**TASK OBJECTIVE**: A verbatim copy of the lines starting at the one with "Instruction: Select the" and ending at the last line below is required; include nothing else.

Stored items:
================

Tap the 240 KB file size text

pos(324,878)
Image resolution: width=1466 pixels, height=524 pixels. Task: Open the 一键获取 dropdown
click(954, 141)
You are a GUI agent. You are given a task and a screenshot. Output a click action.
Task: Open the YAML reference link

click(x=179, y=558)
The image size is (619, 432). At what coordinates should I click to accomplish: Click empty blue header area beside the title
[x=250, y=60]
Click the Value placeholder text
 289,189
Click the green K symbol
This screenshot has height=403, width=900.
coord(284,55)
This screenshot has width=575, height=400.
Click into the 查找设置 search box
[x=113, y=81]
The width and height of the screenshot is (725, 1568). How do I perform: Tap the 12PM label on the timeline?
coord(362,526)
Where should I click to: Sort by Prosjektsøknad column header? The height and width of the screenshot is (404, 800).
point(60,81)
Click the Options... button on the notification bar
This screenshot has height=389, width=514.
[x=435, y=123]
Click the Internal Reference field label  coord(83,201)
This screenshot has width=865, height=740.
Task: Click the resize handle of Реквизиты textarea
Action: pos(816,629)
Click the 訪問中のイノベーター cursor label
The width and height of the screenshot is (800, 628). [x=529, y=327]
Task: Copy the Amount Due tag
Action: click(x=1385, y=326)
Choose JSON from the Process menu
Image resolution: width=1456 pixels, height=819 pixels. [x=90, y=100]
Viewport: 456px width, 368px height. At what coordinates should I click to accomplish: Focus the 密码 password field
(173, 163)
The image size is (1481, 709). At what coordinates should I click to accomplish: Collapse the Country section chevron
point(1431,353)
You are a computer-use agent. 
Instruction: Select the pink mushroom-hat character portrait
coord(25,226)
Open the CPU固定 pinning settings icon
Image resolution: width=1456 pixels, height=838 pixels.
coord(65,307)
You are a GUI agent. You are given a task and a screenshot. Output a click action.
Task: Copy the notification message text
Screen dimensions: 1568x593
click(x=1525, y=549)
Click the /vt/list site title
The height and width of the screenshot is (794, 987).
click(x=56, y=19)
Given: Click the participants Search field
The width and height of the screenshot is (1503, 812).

================

**ANSWER SPACE**:
Instruction: Select the pink mushroom-hat character portrait
coord(25,226)
Open the CPU固定 pinning settings icon
Image resolution: width=1456 pixels, height=838 pixels.
coord(65,307)
You are a GUI agent. You are given a task and a screenshot. Output a click action.
Task: Copy the notification message text
Screen dimensions: 1568x593
click(x=1525, y=549)
Click the /vt/list site title
The height and width of the screenshot is (794, 987).
click(x=56, y=19)
Given: Click the participants Search field
The width and height of the screenshot is (1503, 812).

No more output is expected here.